On 30/12/2009 7:37 PM, Simon Riggs wrote:
Can JDBC accept a NOTICE, yet throw an error? NOTICEs have a SQLState field just like ERRORs do, so you should be able to special case that.
The JDBC driver would have to throw when the app code next interacted with the connection object anyway. It can't asynchronously throw an exception. Since the next interaction that can throw SQLException() is likely to be setup for or execution of a query, I'm not sure it makes any difference to the JDBC user whether query cancellation is reported as a NOTICE or an ERROR behind the scenes.
Since the proposed patch leaves cancelled transactions in the error state, rather than closing them and leaving the connection clean and idle, it doesn't matter much if a client doesn't understand or check for the NOTICE. The app code will try to do work on the connection and that work will fail because the transaction is aborted, resulting in a normal SQLException reporting that the "current transaction is aborted ...".

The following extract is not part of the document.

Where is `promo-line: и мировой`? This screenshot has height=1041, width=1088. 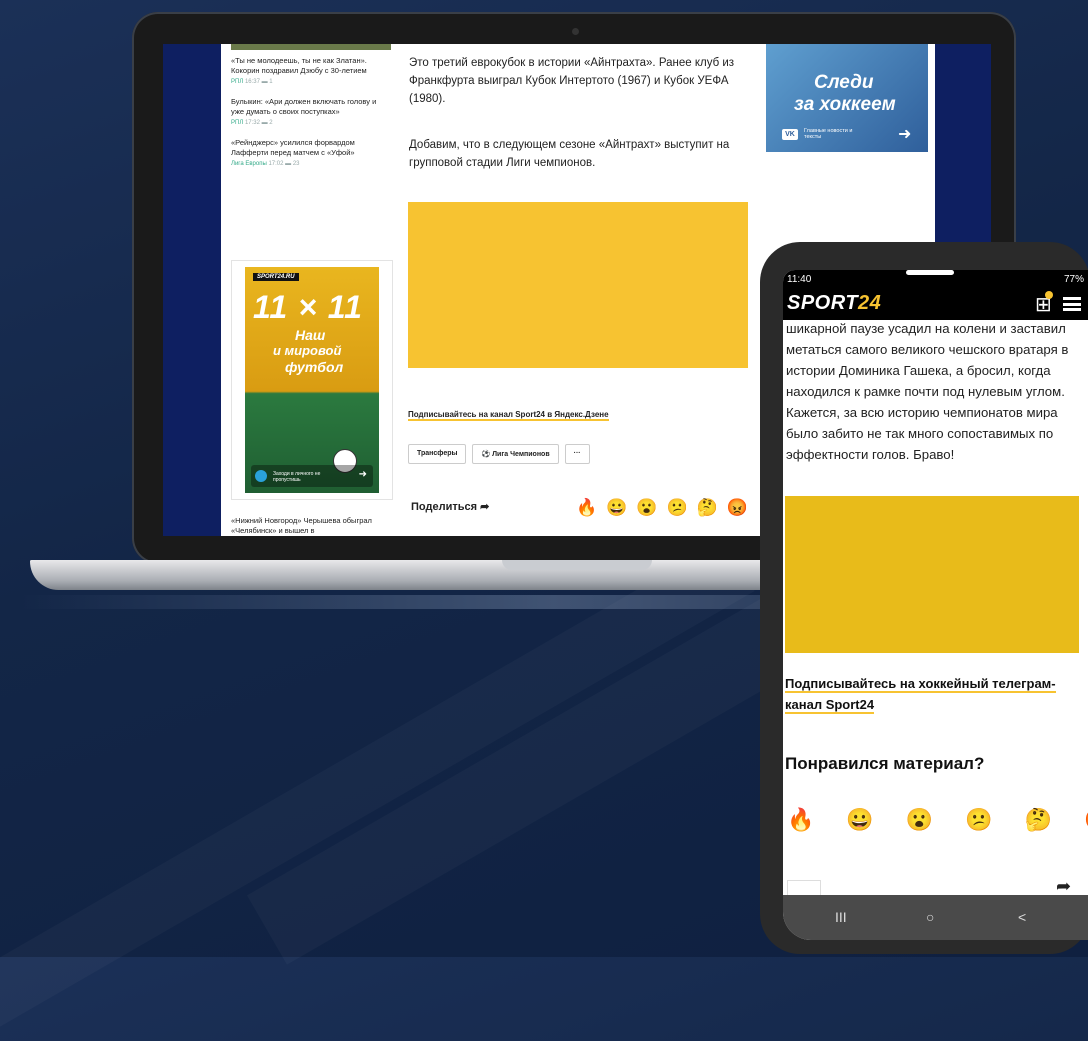
promo-line: и мировой is located at coordinates (308, 350).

JDBC-using code has to be prepared to handle exceptions at any point of interaction with the JDBC driver anyway, and any code that isn't is buggy. Consequently there's LOTS of buggy JDBC code out there :-( as people often ignore exceptions thrown during operations they think "can't fail". However, such buggy code is already broken by pg_cancel_backend() and pg_terminate_backend(), and won't be broken any more or differently by the proposed change, so I don't see a problem with it.
Personally, I'd be happy to leave the JDBC driver as it was. It might be kind of handy if I could getWarnings() on the connection object without blocking so I could call it before I executed a statement on the connection ... but that'd always introduce a race between transaction cancellation/timeout and statement execution, so code must always be prepared to handle timeout/cancellation related failure anyway.
As you say, the driver can special-case connection cancelled NOTICE mesages as errors and throw them at next user interaction it wants. But I'm not sure that's anything more than a kind of nice-to-have cosmetic feature. If the JDBC driver handled the NOTICE and threw a more informative SQLException to tell the app why the transaction was dead, that'd be nice, but hardly vital. It'd want to preserve the notice as an SQLWarning as well.
I understand that this will mean that we are enhancing the protocol for this release, but I don't have a better suggestion.
Only in an extremely backward compatible way - and it's more of a behavior change for the backend than a protocol change. Pg's backends change behaviour a whole lot more than that in a typical release...
The only downside I can see is that a client would get confused if: 1) Transaction starts. 2) Idle transaction is killed and error message is given. 3) Client issues rollback 4) Client gets error message from saying the transaction was cancelled.
For JDBC users, "there is no transaction in progress" is only reported as a SQLWarning via getWarnings(), so I'd be surprised if anything used it for more than logging or debugging purposes.
Are you saying that the client should send rollback and that it should generate no message?